Alan Bleiweiss, Forensic SEO Consultant, spoke as part of an SMX panel on Google Survival Tips, and some of his evidence suggests that it's easier to be discovered in Google – even in the post-Panda search landscape – than in Bing. With Panda's impact accounted for, there are 10 times more pages indexed by Google than in Bing across the 15 studied sites.

The audited sites have more than 7.3 million collective pages recorded in Google's index. Meanwhile, they total just 740,000 pages indexed by Bing. An audit of 15 sites post-Panda shows Google still discovers more pages.

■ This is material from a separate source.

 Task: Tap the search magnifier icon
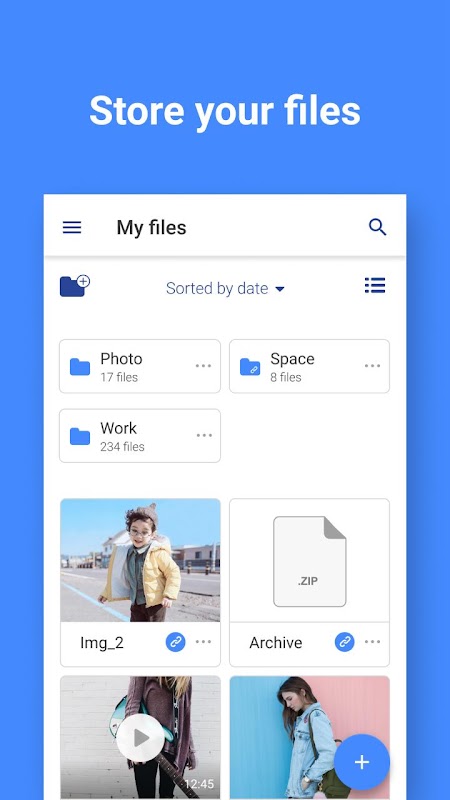click(x=378, y=227)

Does this reveal that Google is better at discovering sites than Bing, or is it a sign that marketers need to better optimize their content for Bing? The search experts at SMX seemed to believe that Google's crawler is currently much better at discovering content than Bing's search bot (undoubtedly part of why Google is still the No. 1 search engine in the market, by ComScore's latest measure).

The takeaway for marketers might be that Google offers the strongest potential for search visibility to those who go about SEO the right way. (Brafton has a related two-part blog series about SEO tips from SMX Advanced experts on how to survive post-Panda Google.)

Of course, it wouldn't hurt for businesses to try to make their pages more SEO-friendly for Bing. The search engine is generating a lot of buzz in light of its recent Facebook partnership, and Bing's director of search, Stefan Weitz, made some compelling arguments for social search becoming the future of the industry during his SMX Advanced keynote.

Duane Forrester of Bing was also at the conference, and he reminded marketers that content is king when it comes to Bing SEO – and SEO across other search portals, for that matter.